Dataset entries
[Start of Attachment]
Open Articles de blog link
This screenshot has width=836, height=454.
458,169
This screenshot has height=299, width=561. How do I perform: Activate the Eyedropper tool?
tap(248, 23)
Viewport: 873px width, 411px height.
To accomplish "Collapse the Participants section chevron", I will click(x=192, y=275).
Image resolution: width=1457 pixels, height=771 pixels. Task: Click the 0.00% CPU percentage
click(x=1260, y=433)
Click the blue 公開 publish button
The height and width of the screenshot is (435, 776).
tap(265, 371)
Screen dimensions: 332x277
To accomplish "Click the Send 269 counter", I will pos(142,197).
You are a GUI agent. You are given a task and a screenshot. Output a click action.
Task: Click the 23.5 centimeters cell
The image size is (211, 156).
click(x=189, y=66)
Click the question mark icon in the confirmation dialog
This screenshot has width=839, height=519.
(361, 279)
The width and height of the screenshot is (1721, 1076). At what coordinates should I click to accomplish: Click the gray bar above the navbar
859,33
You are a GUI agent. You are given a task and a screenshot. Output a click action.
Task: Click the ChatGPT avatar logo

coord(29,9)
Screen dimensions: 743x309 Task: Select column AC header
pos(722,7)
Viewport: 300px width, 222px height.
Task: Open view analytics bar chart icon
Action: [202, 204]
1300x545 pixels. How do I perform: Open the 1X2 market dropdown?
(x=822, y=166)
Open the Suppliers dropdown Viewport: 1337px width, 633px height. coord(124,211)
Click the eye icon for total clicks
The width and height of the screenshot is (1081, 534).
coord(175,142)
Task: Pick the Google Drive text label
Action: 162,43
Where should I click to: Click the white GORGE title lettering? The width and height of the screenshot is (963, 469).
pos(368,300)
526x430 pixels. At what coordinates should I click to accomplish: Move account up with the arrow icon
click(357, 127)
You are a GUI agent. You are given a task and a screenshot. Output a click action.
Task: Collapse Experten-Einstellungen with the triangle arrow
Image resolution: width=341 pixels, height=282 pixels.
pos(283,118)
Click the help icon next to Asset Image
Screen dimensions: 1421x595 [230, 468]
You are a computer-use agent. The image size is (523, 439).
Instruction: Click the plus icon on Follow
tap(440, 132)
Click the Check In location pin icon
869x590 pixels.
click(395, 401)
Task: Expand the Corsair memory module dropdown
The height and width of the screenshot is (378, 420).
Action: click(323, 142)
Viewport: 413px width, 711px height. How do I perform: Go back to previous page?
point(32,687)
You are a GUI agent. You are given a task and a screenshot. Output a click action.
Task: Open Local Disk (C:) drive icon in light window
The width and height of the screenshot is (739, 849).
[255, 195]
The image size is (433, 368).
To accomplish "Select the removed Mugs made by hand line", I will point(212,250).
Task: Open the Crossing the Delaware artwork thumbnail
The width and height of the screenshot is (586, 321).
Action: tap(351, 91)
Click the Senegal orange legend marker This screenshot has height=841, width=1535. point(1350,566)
[End of Attachment]
■ Aim of the exercise ■
Retype the records above exactly.

■ Answer to this task ■
Open Articles de blog link
This screenshot has width=836, height=454.
458,169
This screenshot has height=299, width=561. How do I perform: Activate the Eyedropper tool?
tap(248, 23)
Viewport: 873px width, 411px height.
To accomplish "Collapse the Participants section chevron", I will click(x=192, y=275).
Image resolution: width=1457 pixels, height=771 pixels. Task: Click the 0.00% CPU percentage
click(x=1260, y=433)
Click the blue 公開 publish button
The height and width of the screenshot is (435, 776).
tap(265, 371)
Screen dimensions: 332x277
To accomplish "Click the Send 269 counter", I will pos(142,197).
You are a GUI agent. You are given a task and a screenshot. Output a click action.
Task: Click the 23.5 centimeters cell
The image size is (211, 156).
click(x=189, y=66)
Click the question mark icon in the confirmation dialog
This screenshot has width=839, height=519.
(361, 279)
The width and height of the screenshot is (1721, 1076). At what coordinates should I click to accomplish: Click the gray bar above the navbar
859,33
You are a GUI agent. You are given a task and a screenshot. Output a click action.
Task: Click the ChatGPT avatar logo

coord(29,9)
Screen dimensions: 743x309 Task: Select column AC header
pos(722,7)
Viewport: 300px width, 222px height.
Task: Open view analytics bar chart icon
Action: [202, 204]
1300x545 pixels. How do I perform: Open the 1X2 market dropdown?
(x=822, y=166)
Open the Suppliers dropdown Viewport: 1337px width, 633px height. coord(124,211)
Click the eye icon for total clicks
The width and height of the screenshot is (1081, 534).
coord(175,142)
Task: Pick the Google Drive text label
Action: 162,43
Where should I click to: Click the white GORGE title lettering? The width and height of the screenshot is (963, 469).
pos(368,300)
526x430 pixels. At what coordinates should I click to accomplish: Move account up with the arrow icon
click(357, 127)
You are a GUI agent. You are given a task and a screenshot. Output a click action.
Task: Collapse Experten-Einstellungen with the triangle arrow
Image resolution: width=341 pixels, height=282 pixels.
pos(283,118)
Click the help icon next to Asset Image
Screen dimensions: 1421x595 [230, 468]
You are a computer-use agent. The image size is (523, 439).
Instruction: Click the plus icon on Follow
tap(440, 132)
Click the Check In location pin icon
869x590 pixels.
click(395, 401)
Task: Expand the Corsair memory module dropdown
The height and width of the screenshot is (378, 420).
Action: click(323, 142)
Viewport: 413px width, 711px height. How do I perform: Go back to previous page?
point(32,687)
You are a GUI agent. You are given a task and a screenshot. Output a click action.
Task: Open Local Disk (C:) drive icon in light window
The width and height of the screenshot is (739, 849).
[255, 195]
The image size is (433, 368).
To accomplish "Select the removed Mugs made by hand line", I will point(212,250).
Task: Open the Crossing the Delaware artwork thumbnail
The width and height of the screenshot is (586, 321).
Action: tap(351, 91)
Click the Senegal orange legend marker This screenshot has height=841, width=1535. point(1350,566)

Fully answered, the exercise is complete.